● **Data for processing**:
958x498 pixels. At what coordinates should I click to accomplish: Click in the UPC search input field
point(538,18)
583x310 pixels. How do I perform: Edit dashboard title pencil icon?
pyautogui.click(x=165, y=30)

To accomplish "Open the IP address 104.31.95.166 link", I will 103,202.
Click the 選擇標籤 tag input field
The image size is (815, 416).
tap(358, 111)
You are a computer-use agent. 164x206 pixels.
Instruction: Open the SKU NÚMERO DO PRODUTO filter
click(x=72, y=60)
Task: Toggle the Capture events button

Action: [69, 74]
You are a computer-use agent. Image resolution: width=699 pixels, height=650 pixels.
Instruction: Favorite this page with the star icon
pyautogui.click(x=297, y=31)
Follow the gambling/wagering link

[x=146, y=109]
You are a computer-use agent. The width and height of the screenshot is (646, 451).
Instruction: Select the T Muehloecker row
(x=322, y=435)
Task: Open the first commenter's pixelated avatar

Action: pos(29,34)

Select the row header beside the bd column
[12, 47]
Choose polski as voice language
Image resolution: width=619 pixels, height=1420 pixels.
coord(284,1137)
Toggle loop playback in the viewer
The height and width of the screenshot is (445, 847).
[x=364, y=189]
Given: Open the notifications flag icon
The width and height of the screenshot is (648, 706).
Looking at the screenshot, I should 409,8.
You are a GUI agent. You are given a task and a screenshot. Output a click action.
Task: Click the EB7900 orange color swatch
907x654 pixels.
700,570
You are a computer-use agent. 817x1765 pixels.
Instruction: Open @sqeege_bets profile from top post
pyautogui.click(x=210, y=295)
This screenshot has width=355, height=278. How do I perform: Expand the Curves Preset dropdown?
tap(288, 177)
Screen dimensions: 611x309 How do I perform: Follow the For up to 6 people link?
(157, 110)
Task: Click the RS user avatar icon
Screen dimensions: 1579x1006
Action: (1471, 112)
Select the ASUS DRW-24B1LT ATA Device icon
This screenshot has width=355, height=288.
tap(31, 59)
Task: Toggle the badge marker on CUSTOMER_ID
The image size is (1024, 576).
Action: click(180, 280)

● **Problem**: All lines in the records with the string "agent" should be copied out.

● **Response for this exercise**:
You are a computer-use agent. 164x206 pixels.
You are a computer-use agent. Image resolution: width=699 pixels, height=650 pixels.
You are a computer-use agent. The width and height of the screenshot is (646, 451).
You are a GUI agent. You are given a task and a screenshot. Output a click action.
You are a computer-use agent. 817x1765 pixels.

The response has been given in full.